É interessante enxergar o processo civil a partir da função desempenhada pelo Estado em certo contexto histórico-social, uma vez que as ideias dominantes sobre o papel do Estado mostram-se aptas a influenciar as próprias concepções da justiça, implicando também na escolha das variadas soluções processuais.

Compreender o fenômeno processual permite tanto verificar as razões históricas e culturais que apassivaram o juiz no Estado Liberal Clássico, e conduziu o processo subordinado ao legislador na tomada de decisões.

Por outro lado, questionar o papel do juiz e das partes, bem como a conformação do processo civil, no Estado Democrático implicar em rever o processo e as escolhas sobre as soluções processuais.

É fato que cada vez mais nos distanciamos do julgamento e, cada vez mais nos inclinamos para a mediação e conciliação de interesses no processo civil contemporâneo.

Observando a matriz do pensamento e dos valores do Estado Liberal Clássico que informaram a estruturação do processo civil que evoluiu e chegou até o Estado Democrático de Direito.

Mas antes de nos regozijarmos pelo Estado Democrático de Direito é curial incursionar no Estado moderno que em sua origem já significou a ruptura com a multiplicidade de instâncias tão peculiares a Idade Média.

Nesta época, desconhecia-se a ideia de um poder público fincado na figura do Estado. O nascimento do Estado Moderno vai deste o Estado Absolutista até a estruturação da unidade de uma instância de poder e de direito.

Alguns autores se referem à existência de outras formas pré-estatais como o nome de Estado, como o Estado oriental de cunho teocrático com limites religiosos, mas não jurídicos, o Estado Grego ou Estado-cidade (no qual a liberdade dos cidadãos – não estando incluídos nem os escravos e nem as mulheres – consistia mais que um sistema de garantias); o Estado romano e, por fim, o Estado medieval especialmente o feudal (no qual se manifestou uma pluralidade de poderes, sem unidade solidamente constituída); o Estado moderno então é dotado de ordenamento unitário e próprio, isento de sujeição à Igreja, por sua própria constituição, com um sistema de garantias dos direitos individuais. (In: DEL VECCHIO, Giorgio.

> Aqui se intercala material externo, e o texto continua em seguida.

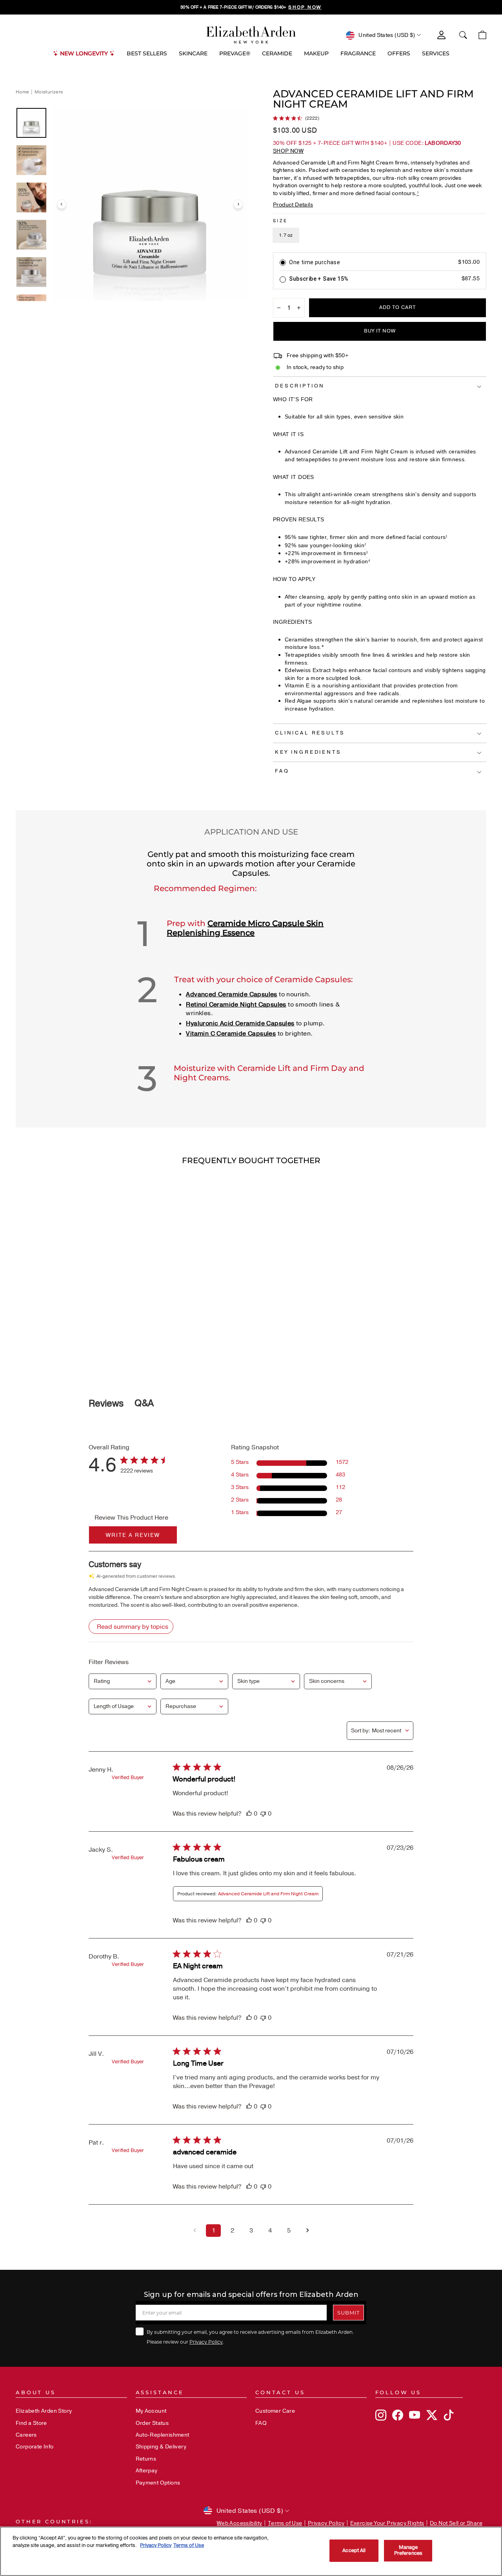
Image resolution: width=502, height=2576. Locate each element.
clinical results (310, 732)
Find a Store (31, 2423)
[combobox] (122, 1681)
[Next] (238, 204)
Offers (398, 53)
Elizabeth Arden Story (44, 2411)
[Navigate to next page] (307, 2230)
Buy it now (380, 330)
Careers (26, 2435)
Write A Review (133, 1535)
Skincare (193, 53)
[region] (251, 7)
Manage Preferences (408, 2550)
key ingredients (308, 752)
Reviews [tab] (106, 1403)
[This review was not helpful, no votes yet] (263, 1813)
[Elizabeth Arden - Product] (251, 35)
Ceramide (277, 53)
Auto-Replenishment (162, 2435)
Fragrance (358, 53)
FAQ (261, 2423)
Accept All (354, 2550)
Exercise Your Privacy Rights (387, 2523)
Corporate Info (35, 2446)
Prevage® (234, 53)
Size (280, 221)
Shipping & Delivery (161, 2446)
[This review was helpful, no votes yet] (249, 1813)
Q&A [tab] (144, 1403)
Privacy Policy (206, 2341)
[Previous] (61, 204)
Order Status (152, 2423)
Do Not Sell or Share (456, 2523)
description (300, 385)
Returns (146, 2459)
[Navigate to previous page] (194, 2230)
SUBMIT (348, 2312)
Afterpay (147, 2470)
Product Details (293, 204)
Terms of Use (285, 2523)
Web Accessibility (239, 2523)
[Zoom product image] (150, 204)
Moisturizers (49, 92)
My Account (151, 2411)
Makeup (316, 53)
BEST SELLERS (147, 53)
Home (23, 92)
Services (435, 53)
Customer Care (275, 2411)
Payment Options (158, 2482)
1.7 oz (286, 235)
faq (282, 771)
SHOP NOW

Teoria do Estado. Tradução de Antonio Pinto de Carvalho, São Paulo: Saraiva, 1957).

Conclui-se que o Estado moderno é resultante, por um lado, das lutas políticas entre os diversos poderes medievais, como a Igreja e o império e, ainda dos senhores feudais e os reis. E, de outro lado, da formação das comunidades assentadas firmemente sobre porções específicas do território europeu.

A superação da atomização medieval foi conduzida primordialmente pelos reis, o que justifica a monarquia como forma fundamental do Estado Moderno.

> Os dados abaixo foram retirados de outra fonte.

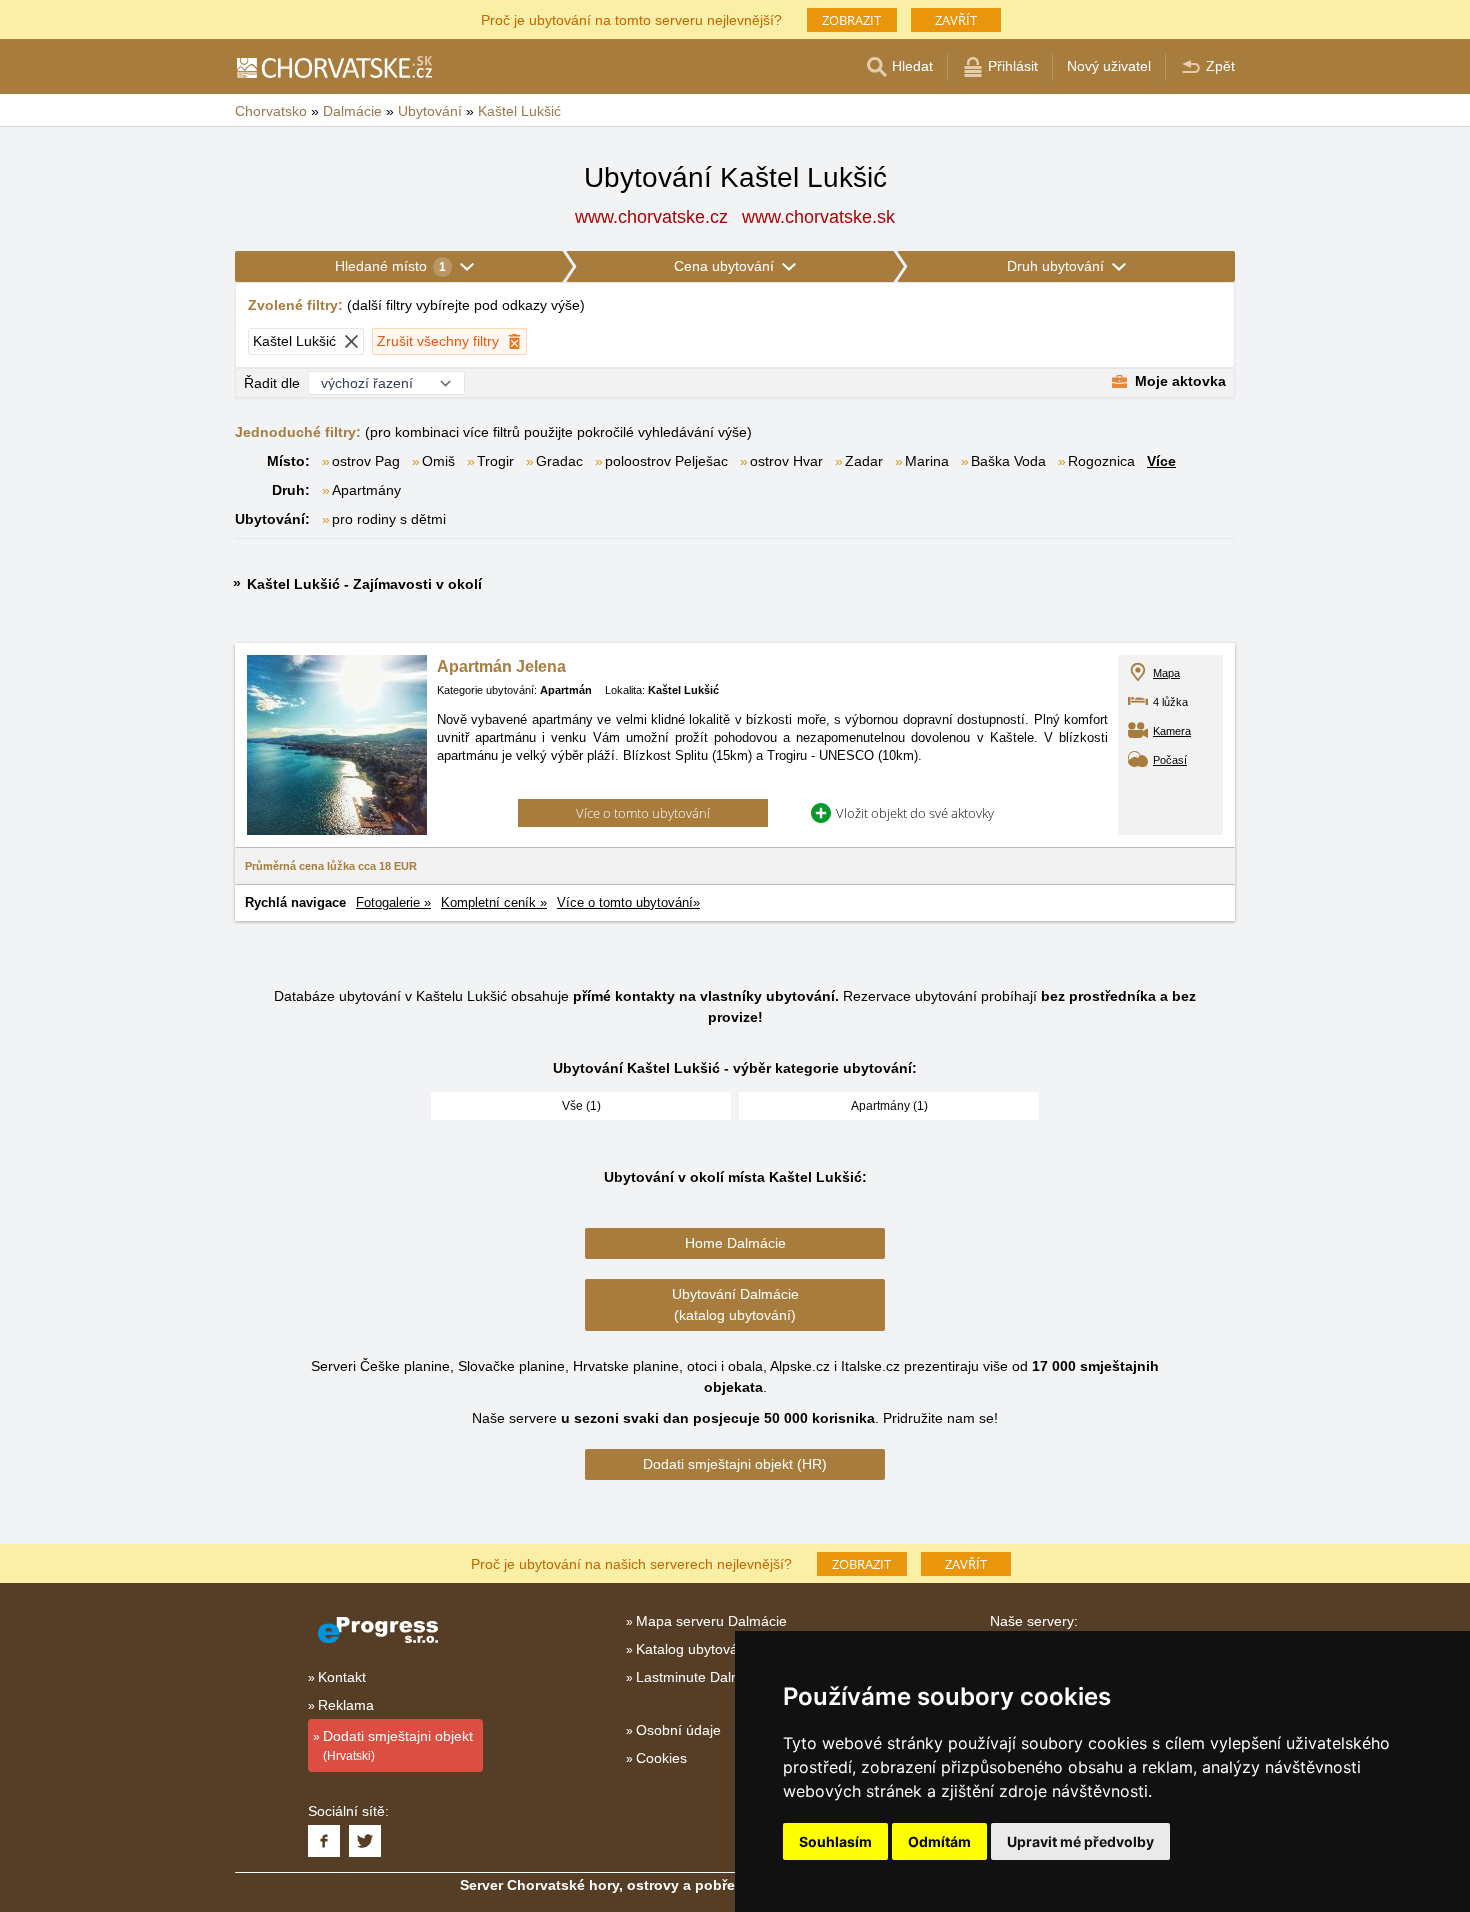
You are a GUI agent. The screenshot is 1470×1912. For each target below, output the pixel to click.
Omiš (438, 461)
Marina (927, 461)
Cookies (661, 1758)
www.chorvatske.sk (818, 217)
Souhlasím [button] (835, 1841)
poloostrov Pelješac (666, 461)
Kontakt (342, 1677)
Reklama (346, 1705)
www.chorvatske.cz (651, 217)
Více (1161, 461)
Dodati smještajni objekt (398, 1745)
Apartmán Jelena (501, 666)
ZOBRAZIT (851, 20)
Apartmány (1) (889, 1106)
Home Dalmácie (735, 1243)
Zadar (864, 461)
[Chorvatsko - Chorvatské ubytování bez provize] (333, 67)
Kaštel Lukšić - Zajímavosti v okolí (364, 584)
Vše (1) (581, 1106)
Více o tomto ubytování (643, 813)
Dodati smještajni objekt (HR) (735, 1464)
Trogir (495, 461)
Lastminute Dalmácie (702, 1677)
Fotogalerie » (393, 902)
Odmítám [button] (939, 1841)
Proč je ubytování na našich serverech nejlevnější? (631, 1562)
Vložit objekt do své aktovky (915, 813)
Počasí (1170, 760)
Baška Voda (1008, 461)
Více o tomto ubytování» (628, 902)
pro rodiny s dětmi (389, 519)
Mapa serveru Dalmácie (711, 1621)
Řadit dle (272, 383)
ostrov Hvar (786, 461)
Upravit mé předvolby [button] (1080, 1841)
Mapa (1166, 673)
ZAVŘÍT (956, 20)
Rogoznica (1101, 461)
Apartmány (366, 490)
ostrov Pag (366, 461)
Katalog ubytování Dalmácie (724, 1649)
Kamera (1172, 731)
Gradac (559, 461)
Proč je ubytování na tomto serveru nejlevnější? (631, 18)
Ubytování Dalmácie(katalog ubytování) (735, 1304)
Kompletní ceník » (494, 902)
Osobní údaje (678, 1730)
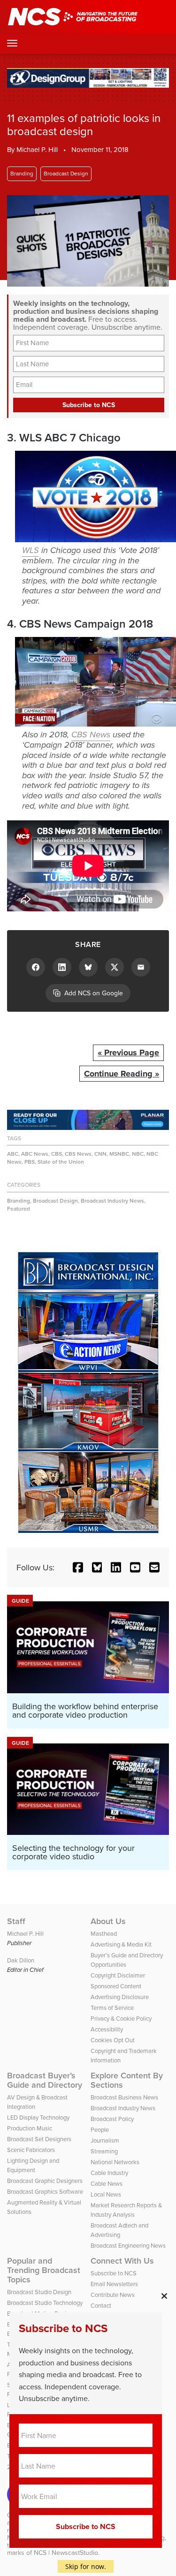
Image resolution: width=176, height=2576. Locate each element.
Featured (18, 1208)
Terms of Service (112, 2007)
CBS (56, 1154)
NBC (138, 1154)
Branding (21, 173)
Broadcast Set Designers (39, 2139)
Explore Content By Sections (127, 2080)
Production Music (29, 2128)
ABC (12, 1154)
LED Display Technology (38, 2117)
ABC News (34, 1154)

O absolutismo remonta à ruptura do equilíbrio político no interior de alguns Estados territoriais a favor de um poder central e supremo em desfavor de todas as outras instituições do universo medieval, como as classes, as cidades, a Igreja e as corporações.

O aspecto notável desta ruptura de equilíbrio a favor de um poder central consiste na solução radial, dentro do Estado, dos conflitos religiosos, ocorrido primeiramente na França e na Espanha.

O Estado moderno ao romper com as estruturas medievais de poder engendra os traços característicos que vão informar a ideia de Estado presente nos dias atuais. Há, nesse momento, a unidade de poder concentrada no Estado que vai sobrepor às todas demais instâncias.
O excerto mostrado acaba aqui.